# Input material
========================

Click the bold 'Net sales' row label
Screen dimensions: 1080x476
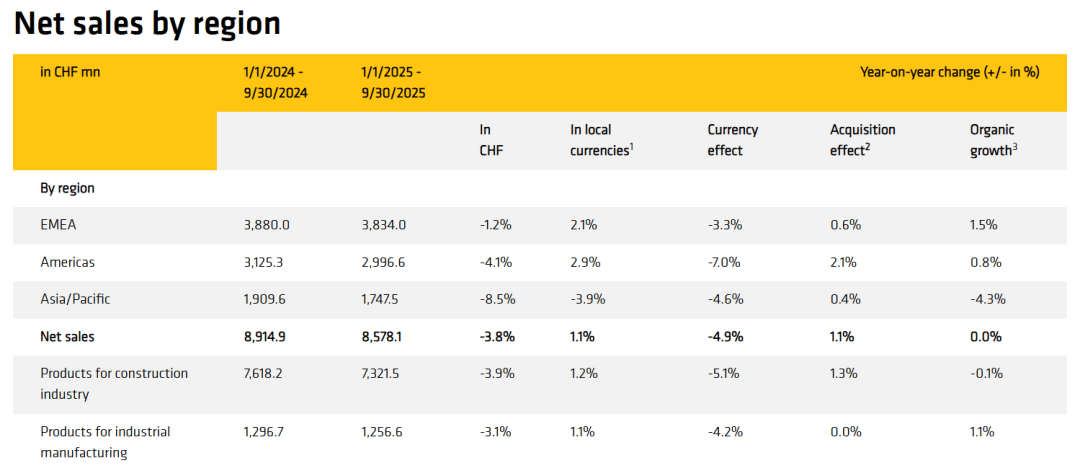tap(67, 337)
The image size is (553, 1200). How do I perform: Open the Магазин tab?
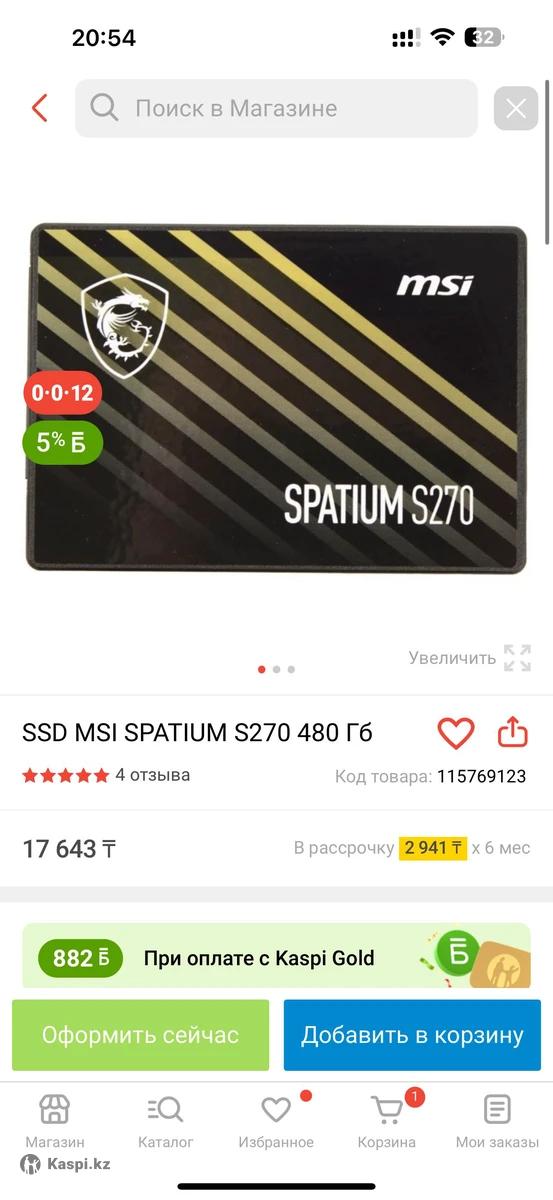click(55, 1122)
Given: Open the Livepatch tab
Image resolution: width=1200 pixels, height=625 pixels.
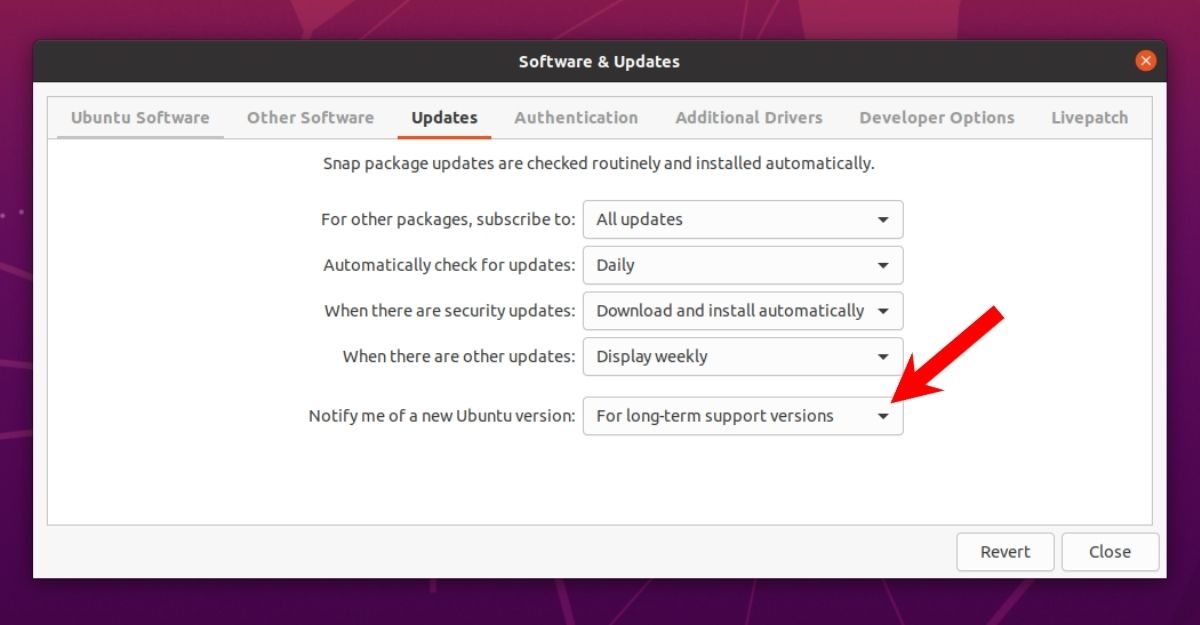Looking at the screenshot, I should [x=1089, y=117].
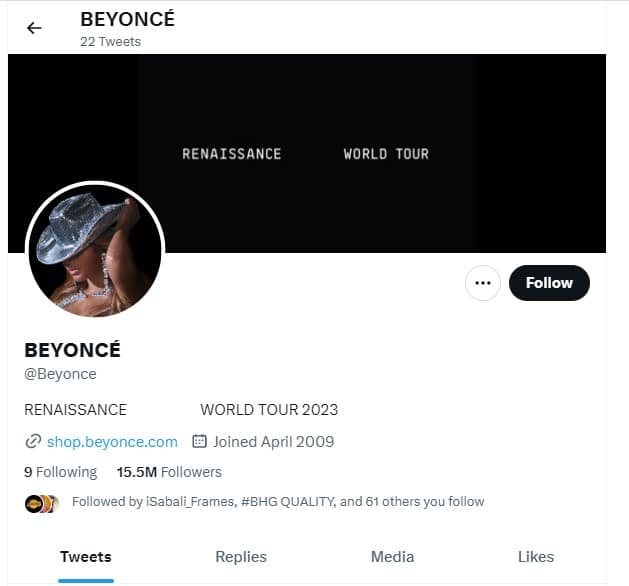629x586 pixels.
Task: Open the followed-by mutual followers text
Action: [x=278, y=502]
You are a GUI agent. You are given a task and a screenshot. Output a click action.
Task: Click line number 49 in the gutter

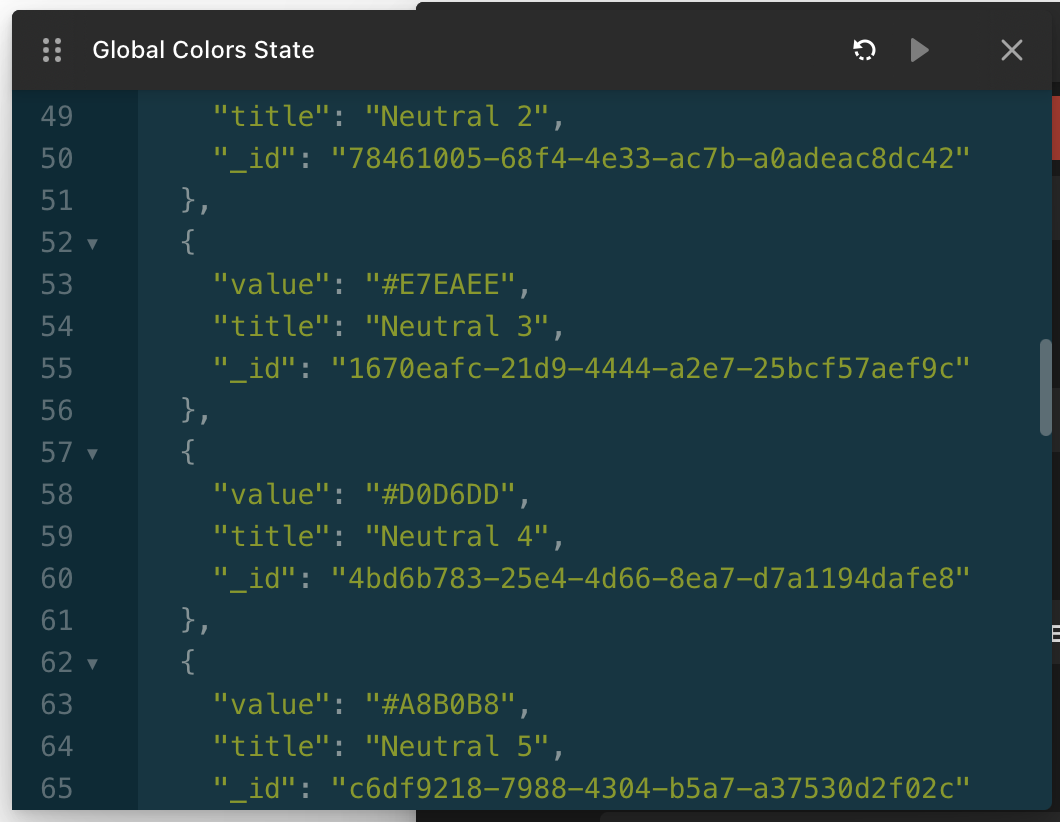pyautogui.click(x=57, y=117)
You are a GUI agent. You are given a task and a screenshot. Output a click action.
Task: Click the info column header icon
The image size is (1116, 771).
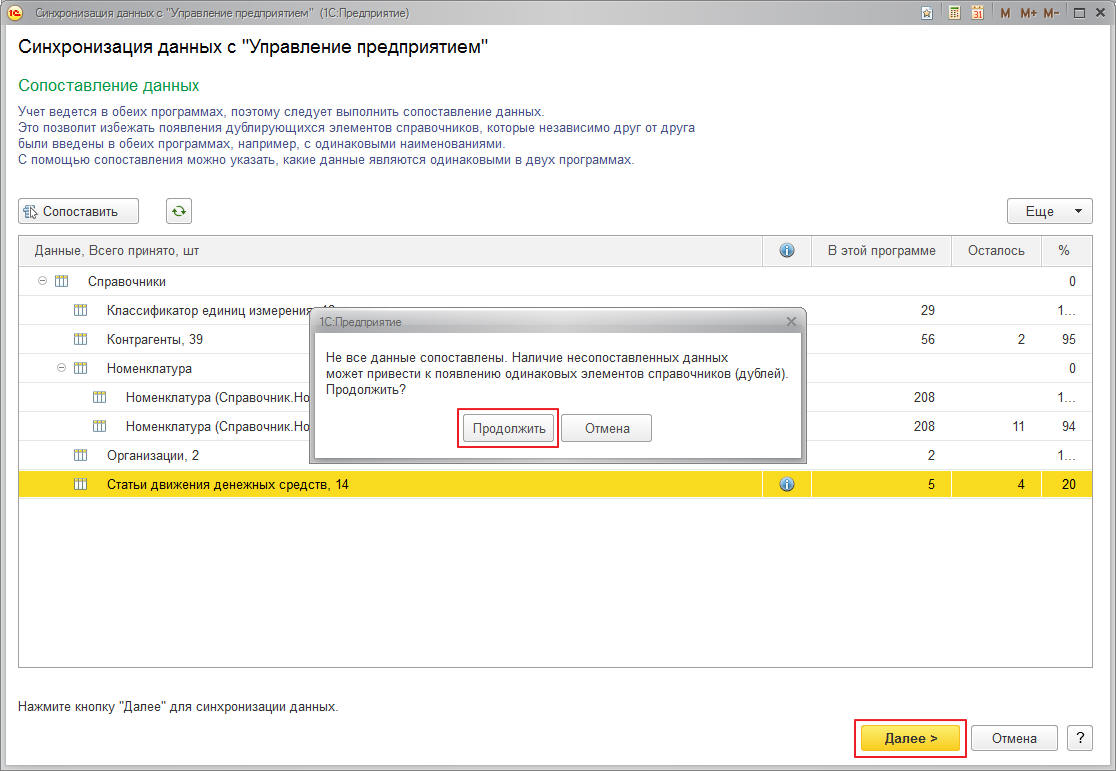pos(787,251)
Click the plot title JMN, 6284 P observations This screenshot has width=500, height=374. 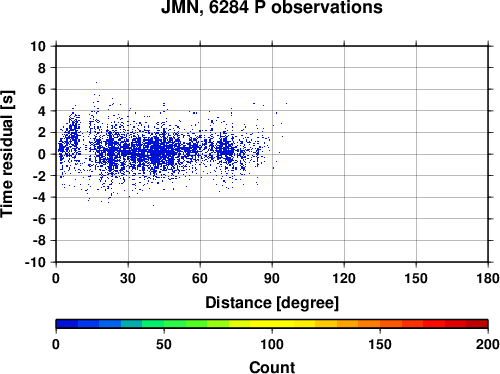point(272,7)
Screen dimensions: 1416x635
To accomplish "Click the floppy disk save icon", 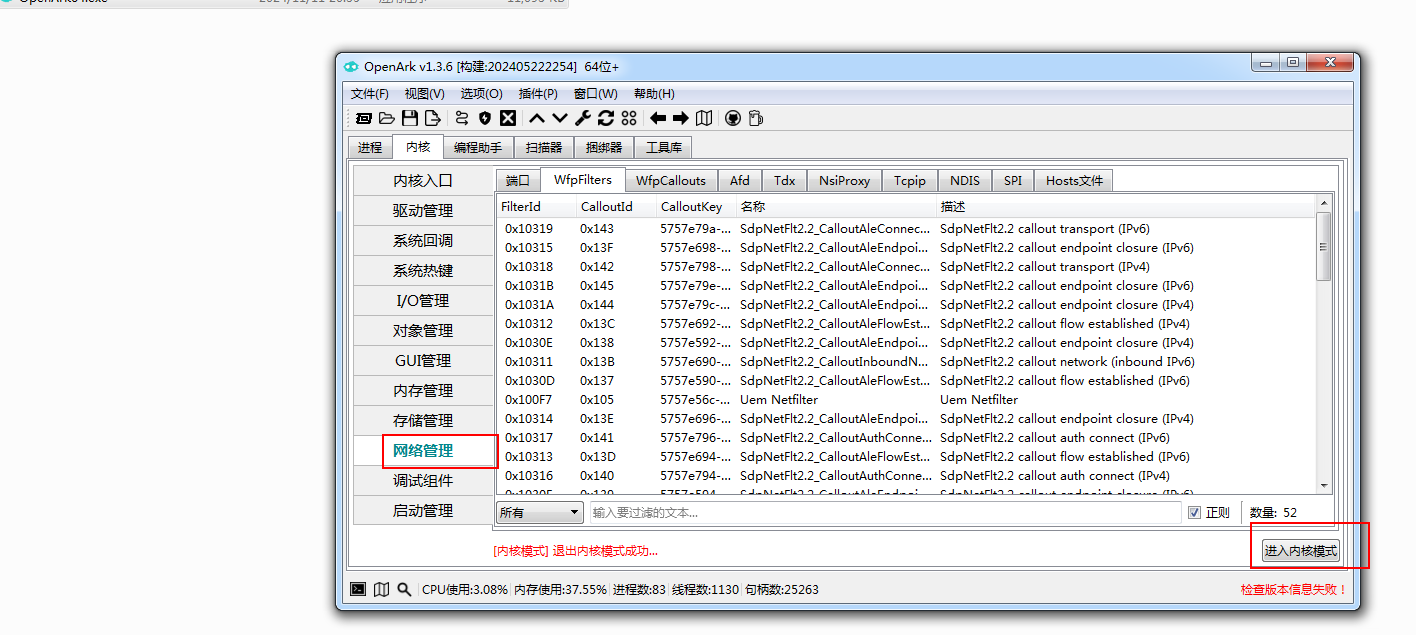I will click(410, 118).
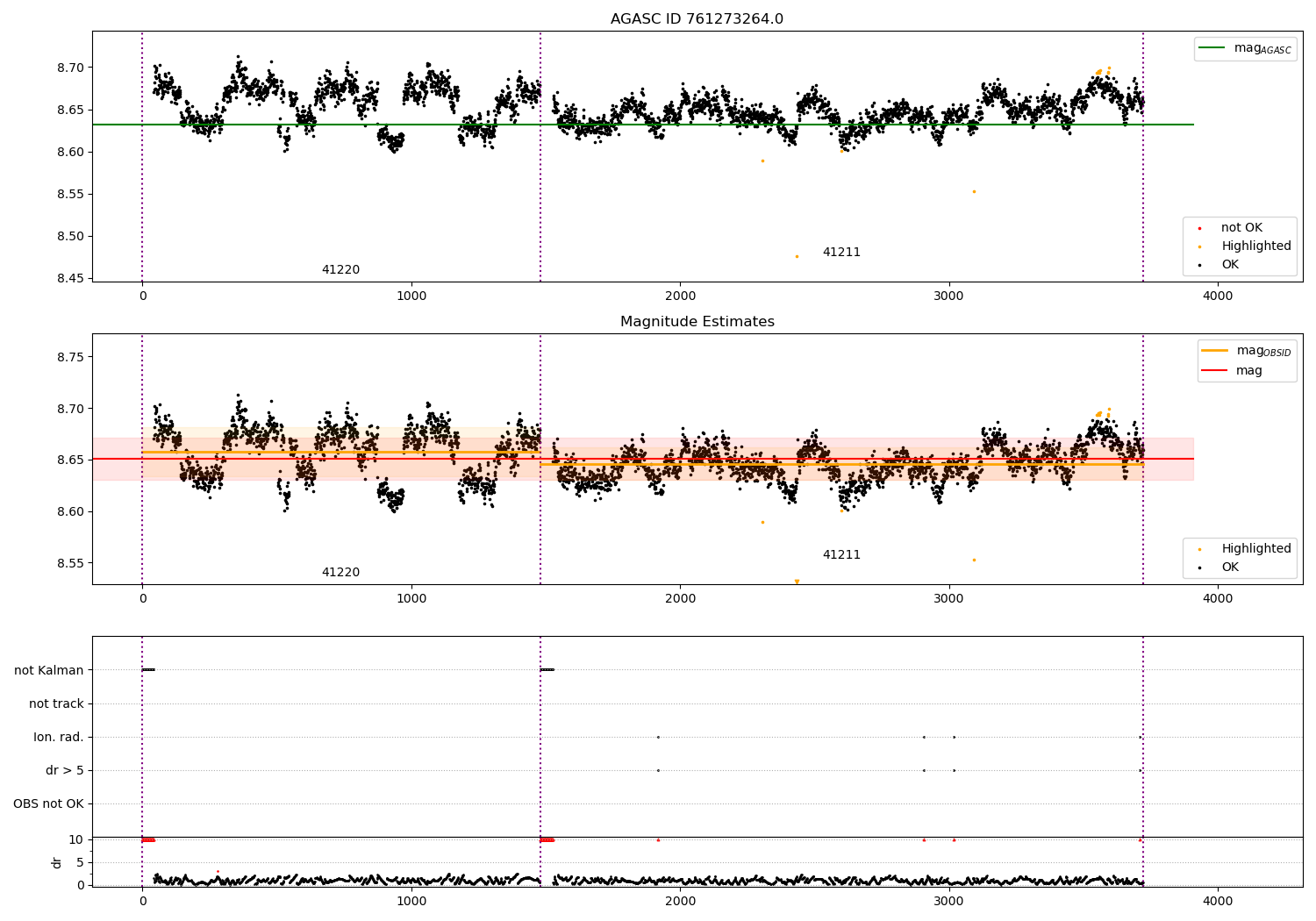Click the 'Ion. rad.' axis label
Viewport: 1316px width, 921px height.
click(59, 738)
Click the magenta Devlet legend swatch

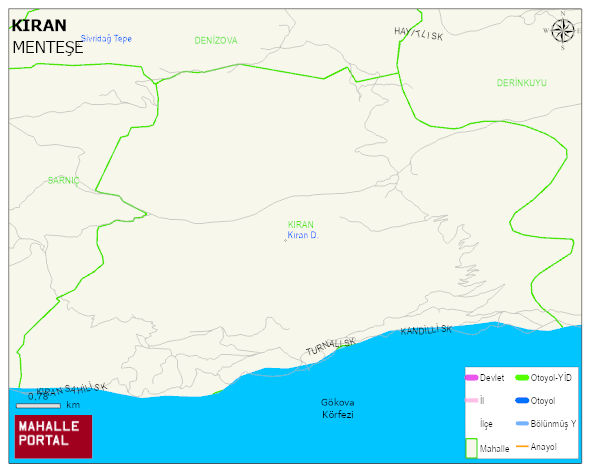pos(472,377)
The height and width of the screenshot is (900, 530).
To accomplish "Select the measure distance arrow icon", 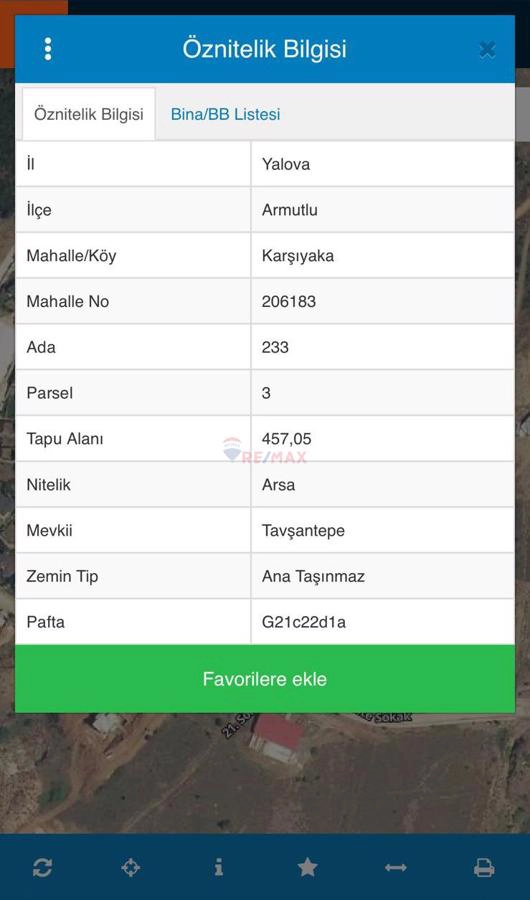I will click(x=396, y=867).
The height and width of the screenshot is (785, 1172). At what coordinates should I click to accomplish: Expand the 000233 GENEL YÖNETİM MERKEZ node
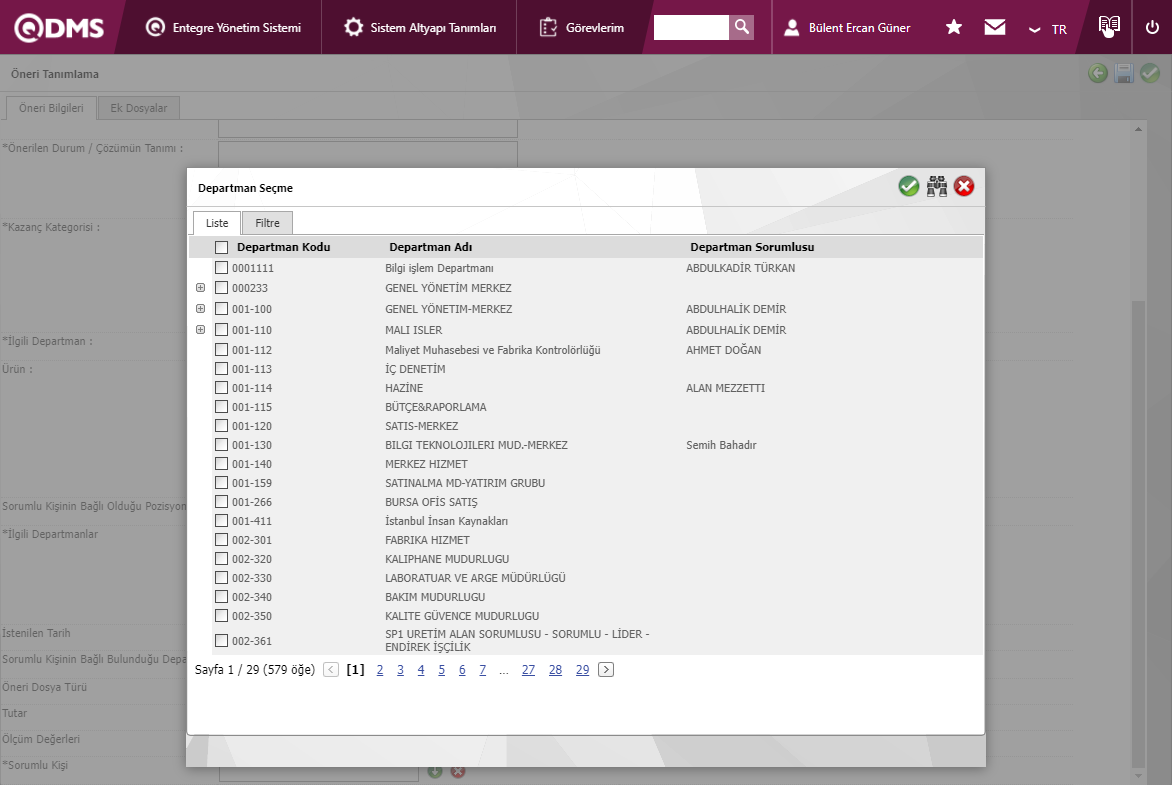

========================

# Assignment
Write out exactly and only the lines that run from the start of the data above through the line containing "Given: Open the Livepatch tab", leaving the pictures out.

# Result for this task
Click the bold 'Net sales' row label
Screen dimensions: 1080x476
tap(67, 337)
The image size is (553, 1200). How do I perform: Open the Магазин tab?
click(55, 1122)
Given: Open the Livepatch tab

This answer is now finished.